WHAT IS EXPECTED: Scan the records for lines with the word "three", and copy every such line.

*** Block opens ***

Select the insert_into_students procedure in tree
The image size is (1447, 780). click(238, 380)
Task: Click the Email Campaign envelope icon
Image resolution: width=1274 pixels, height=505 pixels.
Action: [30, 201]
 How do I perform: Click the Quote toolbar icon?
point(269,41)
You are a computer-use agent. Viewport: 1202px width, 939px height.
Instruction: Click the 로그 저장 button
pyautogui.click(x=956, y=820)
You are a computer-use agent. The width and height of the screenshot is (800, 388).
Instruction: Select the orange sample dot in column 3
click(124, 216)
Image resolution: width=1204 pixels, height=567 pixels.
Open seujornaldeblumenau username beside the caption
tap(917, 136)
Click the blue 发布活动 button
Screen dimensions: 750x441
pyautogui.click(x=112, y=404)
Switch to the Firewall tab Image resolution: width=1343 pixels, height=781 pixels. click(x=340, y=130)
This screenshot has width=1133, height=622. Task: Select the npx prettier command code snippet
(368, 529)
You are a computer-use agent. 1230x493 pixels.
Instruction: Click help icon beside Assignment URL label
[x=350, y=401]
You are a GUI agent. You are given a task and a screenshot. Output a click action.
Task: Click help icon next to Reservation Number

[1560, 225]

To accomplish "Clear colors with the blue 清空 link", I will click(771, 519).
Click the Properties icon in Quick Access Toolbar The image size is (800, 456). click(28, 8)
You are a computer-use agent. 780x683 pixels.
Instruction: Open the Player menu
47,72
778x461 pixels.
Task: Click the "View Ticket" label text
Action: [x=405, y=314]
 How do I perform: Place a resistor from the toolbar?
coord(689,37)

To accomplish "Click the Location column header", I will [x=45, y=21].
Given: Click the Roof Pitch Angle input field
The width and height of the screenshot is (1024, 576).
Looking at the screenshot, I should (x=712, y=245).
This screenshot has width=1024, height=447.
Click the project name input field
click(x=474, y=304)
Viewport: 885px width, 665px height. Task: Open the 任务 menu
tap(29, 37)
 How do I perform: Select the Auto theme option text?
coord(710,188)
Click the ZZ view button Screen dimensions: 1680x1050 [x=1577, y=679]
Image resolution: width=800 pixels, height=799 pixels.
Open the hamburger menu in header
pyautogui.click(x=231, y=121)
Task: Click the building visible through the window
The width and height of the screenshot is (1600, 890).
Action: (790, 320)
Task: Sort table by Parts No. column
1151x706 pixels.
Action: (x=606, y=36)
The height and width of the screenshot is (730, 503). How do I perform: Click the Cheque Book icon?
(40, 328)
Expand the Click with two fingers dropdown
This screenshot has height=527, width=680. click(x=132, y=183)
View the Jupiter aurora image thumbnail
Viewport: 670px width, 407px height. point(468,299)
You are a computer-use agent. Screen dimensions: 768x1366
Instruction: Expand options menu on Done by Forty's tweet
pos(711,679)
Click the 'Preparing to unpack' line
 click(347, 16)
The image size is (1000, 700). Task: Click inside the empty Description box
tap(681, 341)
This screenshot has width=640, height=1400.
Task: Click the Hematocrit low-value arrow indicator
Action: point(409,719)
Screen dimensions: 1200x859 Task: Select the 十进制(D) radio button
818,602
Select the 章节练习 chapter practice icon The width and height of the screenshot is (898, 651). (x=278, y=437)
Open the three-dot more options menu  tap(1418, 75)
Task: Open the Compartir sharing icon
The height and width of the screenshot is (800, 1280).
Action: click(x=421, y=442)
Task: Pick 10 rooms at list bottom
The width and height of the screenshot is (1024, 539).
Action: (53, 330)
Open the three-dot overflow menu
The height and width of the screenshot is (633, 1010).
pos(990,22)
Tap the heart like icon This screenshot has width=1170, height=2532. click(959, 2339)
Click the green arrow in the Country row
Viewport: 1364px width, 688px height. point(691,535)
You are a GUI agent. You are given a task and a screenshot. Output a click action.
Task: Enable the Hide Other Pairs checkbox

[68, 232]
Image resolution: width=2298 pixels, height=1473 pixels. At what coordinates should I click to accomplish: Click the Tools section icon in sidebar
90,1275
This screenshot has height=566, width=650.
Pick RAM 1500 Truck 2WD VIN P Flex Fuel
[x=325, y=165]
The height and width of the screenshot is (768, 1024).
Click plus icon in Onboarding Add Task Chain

*** Block closes ***

EXERCISE SOLUTION:
Open the three-dot more options menu  tap(1418, 75)
Open the three-dot overflow menu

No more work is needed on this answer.